Pesach, that is passover to you of the Gentile persuasion, has begun. It started last night and so far, so good, well mostly. You see I am a bread-aholic and so this whole no bread thing is tough for me. I wanted toast with my eggs this morning or pancakes or waffles or crackers or well, hell, anything that I am not supposed to have. So, why do I do this? Why do I abstain from bread and the like and eat matzah for 8 days? Well, honestly I am not sure. I have been to a synagogue three times since I graduated from undergrad 7 years ago and one of those times was at a second cousin's Bat Mitzvah. There are times I miss it, I miss the meditation of sitting and listening to others pray. I miss listening to the Rabbi read from the Torah and the community. And really I miss the Oneg Shabbat otherwise known as the food after services. But I have not really had a drive to find a synagogue around here either, I tried once or twice in my former home in NC, but nothing ever stuck. I guess I do all of this cause it is tradition. I do it because I have always done it since I was little and it would feel weird to me if I didn't. I fast on Yom Kippur and I don't eat bread during passover because that is what is done. I eat latkes for Chanukah and sometimes Challah for Shabbat. I guess I am a cultural Jew, I do the customs and cultural side of things without thinking about the religious significance. I started to think about this because my mom sent me an article about the retirement of the Rabbi that I grew up with. I knew he was retiring, she had told me so, but it was interesting to see the articles about his retirement and think about the times in which I was in a synagogue and growing up. I have lost some of that I think, but I retain so much more than I realize at times. On a final note, I strongly encourage all of you to go check out Padre Mickey's post about Passover, with a hat tip to Fran because without her, I would not have seen possibly one of the funniest Jewish related things I have seen in many moons. Gut Yontif to all of my Jewish and Yid identified friends on this eight days of no bread.

5 comments:

Fran said...

I can only say that the matzah with the poppy seeds and onion flavor is not too bad.

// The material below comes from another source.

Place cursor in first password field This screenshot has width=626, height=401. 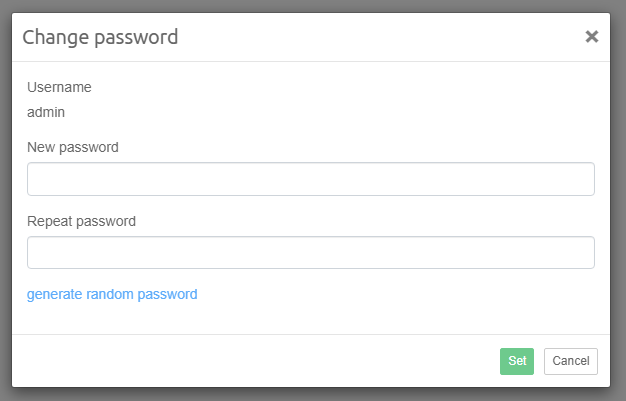tap(310, 180)
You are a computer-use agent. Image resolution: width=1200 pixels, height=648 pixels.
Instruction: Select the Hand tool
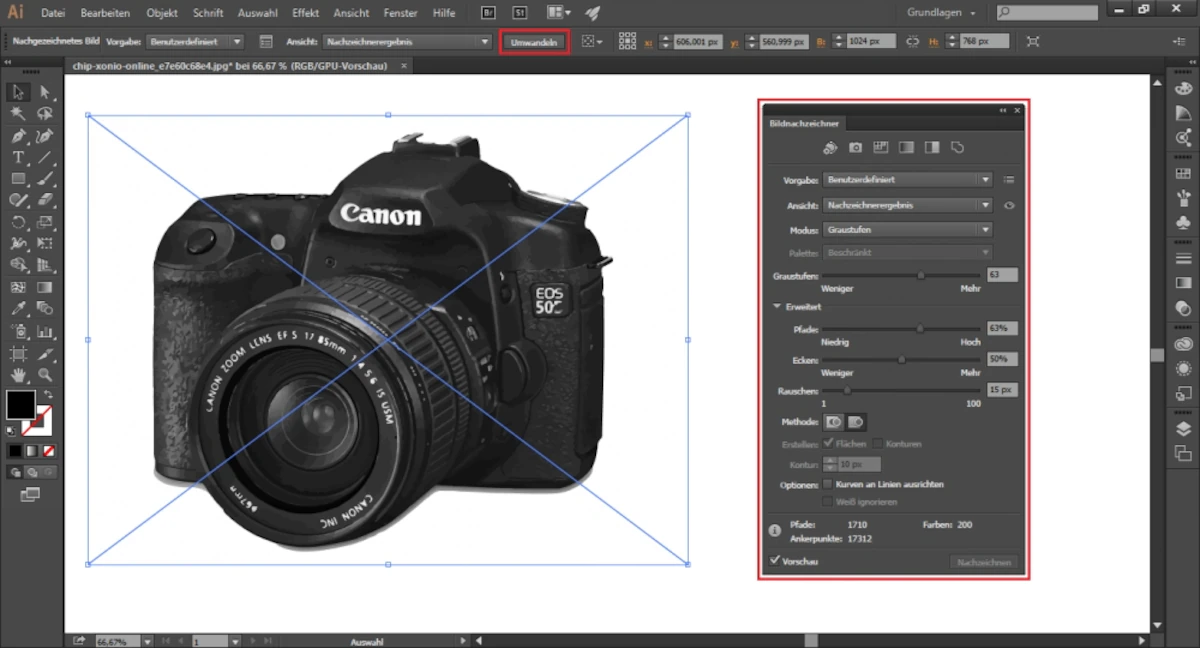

Imagine if you were frum, matzah schmatzah... Your whole kitchen would have to be koshered. Oy gevalt.

Chag sameach my friend.

Anonymous said...

Gut Yontif, Boxer.

All the best.

joshhill1021 said...

Fran- Ahh yes but the flavored matzot are not kosher for passover not that I always totally follow that, but sill the flavored ones seem to be not quite right for passover. I just eat the egg matzah. As to to koshering the whole kitchen, my mom grew up in an Orthodox household and they had to do that, it is a great pain.

Dcup- Thank you and to you.

Anonymous said...

Doing the whole koshering ritual in 2008 is more than ridiculous it's absurd.

I enjoy reading Boxer's musings about growing up Jewish. What can I say, I am Boxer's proud mom! I do enjoy preparing and having a sedar probably because it evokes memories of my parents. I enjoy eating the traditional foods I grew up with. During Pesach I do not eat bread or pork products. Having said that I want to emphasize that I do this because it is my choice not because someone tells me I must do it. I think that we should do want we think is right for each of us.

Attending organized prayer meetings, e.g. services, is not the essence of religion for me. It's what I feel in my soul and how I interpret what religion is. That being - being a good person and doing good things.

Boxer's mom

GourmetGoddess said...

For most people, ritual - especially religious ritual - is a very comforting thing. Especially those rituals of our youth, if our youth was a positive time.

I have never been comfortable with religious ritual, probably because my religious experiences growing up were not very positive. And I have found that, in constrast to many people, I grew more and more uncomfortable with religious ritual the more I studied theology, largely because ritual becomes rote for so many people. I will be attending some ritual and something will occur and there will be all sorts of negative implications for me that I know from studying theology. But no one else will catch it. And I will practically have to bite my tongue in order to silence the chittering that wants to burst out.

Anyway, if there is food involved during or after the ritual, I am totally there. When I was an undergrad we even used to go to the Hare Krishnas on Sunday night, because they always fed us afterwards :)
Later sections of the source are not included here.